[Stored data]
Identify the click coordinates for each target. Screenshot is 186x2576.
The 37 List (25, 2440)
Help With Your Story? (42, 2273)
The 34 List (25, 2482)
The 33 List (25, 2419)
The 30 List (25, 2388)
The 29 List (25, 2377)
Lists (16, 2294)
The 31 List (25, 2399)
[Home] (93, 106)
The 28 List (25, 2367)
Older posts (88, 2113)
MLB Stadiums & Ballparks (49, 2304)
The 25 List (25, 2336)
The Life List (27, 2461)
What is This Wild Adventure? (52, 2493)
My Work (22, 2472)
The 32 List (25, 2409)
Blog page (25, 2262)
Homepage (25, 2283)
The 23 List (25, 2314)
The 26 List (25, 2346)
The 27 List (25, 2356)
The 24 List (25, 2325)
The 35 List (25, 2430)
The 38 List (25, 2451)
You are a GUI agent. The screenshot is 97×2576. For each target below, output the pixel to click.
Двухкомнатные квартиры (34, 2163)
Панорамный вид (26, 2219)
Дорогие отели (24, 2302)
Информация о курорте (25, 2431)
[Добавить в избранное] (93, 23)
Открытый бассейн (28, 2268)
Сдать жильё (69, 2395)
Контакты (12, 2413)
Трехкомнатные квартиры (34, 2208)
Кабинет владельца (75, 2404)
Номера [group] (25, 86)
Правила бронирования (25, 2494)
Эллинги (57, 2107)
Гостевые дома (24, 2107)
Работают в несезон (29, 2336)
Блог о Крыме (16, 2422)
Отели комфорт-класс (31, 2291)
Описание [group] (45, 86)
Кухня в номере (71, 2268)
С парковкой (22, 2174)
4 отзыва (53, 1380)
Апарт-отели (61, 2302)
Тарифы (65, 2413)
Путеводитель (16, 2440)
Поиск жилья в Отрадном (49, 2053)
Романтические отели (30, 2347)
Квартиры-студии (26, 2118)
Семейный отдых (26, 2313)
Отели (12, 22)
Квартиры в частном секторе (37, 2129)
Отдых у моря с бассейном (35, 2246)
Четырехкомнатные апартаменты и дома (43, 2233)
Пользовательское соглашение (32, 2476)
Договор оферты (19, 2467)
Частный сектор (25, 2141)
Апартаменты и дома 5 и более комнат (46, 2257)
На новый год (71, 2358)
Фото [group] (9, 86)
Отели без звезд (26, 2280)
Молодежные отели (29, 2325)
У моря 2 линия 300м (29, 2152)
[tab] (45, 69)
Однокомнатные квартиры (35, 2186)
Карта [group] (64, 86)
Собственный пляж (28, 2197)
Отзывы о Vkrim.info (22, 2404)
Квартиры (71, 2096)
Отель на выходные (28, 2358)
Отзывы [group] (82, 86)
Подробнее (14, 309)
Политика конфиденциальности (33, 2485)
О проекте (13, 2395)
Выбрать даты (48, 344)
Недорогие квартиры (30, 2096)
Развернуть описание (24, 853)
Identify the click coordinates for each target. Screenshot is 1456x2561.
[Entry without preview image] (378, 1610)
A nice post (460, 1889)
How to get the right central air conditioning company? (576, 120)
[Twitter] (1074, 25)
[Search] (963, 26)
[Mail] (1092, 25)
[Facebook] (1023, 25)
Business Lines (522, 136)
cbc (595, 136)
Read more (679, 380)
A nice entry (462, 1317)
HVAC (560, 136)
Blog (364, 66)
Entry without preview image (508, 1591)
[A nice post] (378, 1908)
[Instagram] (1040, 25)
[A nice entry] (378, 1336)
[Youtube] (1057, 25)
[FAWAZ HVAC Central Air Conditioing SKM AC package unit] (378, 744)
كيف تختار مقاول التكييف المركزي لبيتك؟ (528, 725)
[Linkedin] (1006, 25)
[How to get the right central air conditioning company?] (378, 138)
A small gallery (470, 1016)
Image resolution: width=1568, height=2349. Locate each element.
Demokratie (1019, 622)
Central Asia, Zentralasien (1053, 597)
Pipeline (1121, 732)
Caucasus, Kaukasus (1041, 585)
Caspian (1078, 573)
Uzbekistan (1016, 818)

* _What is expected_: The response should contain only a verbatim copy of the lines from the line with "Политика конфиденциальности (33, 2485)" to the final line of the records.

* _Solution for this exercise_:
Политика конфиденциальности (33, 2485)
О проекте (13, 2395)
Выбрать даты (48, 344)
Недорогие квартиры (30, 2096)
Развернуть описание (24, 853)
Identify the click coordinates for each target. Screenshot is 1456x2561.
[Entry without preview image] (378, 1610)
A nice post (460, 1889)
How to get the right central air conditioning company? (576, 120)
[Twitter] (1074, 25)
[Search] (963, 26)
[Mail] (1092, 25)
[Facebook] (1023, 25)
Business Lines (522, 136)
cbc (595, 136)
Read more (679, 380)
A nice entry (462, 1317)
HVAC (560, 136)
Blog (364, 66)
Entry without preview image (508, 1591)
[A nice post] (378, 1908)
[Instagram] (1040, 25)
[A nice entry] (378, 1336)
[Youtube] (1057, 25)
[FAWAZ HVAC Central Air Conditioing SKM AC package unit] (378, 744)
كيف تختار مقاول التكييف المركزي لبيتك؟ (528, 725)
[Linkedin] (1006, 25)
[How to get the right central air conditioning company?] (378, 138)
A small gallery (470, 1016)
Image resolution: width=1568, height=2349. Locate each element.
Demokratie (1019, 622)
Central Asia, Zentralasien (1053, 597)
Pipeline (1121, 732)
Caucasus, Kaukasus (1041, 585)
Caspian (1078, 573)
Uzbekistan (1016, 818)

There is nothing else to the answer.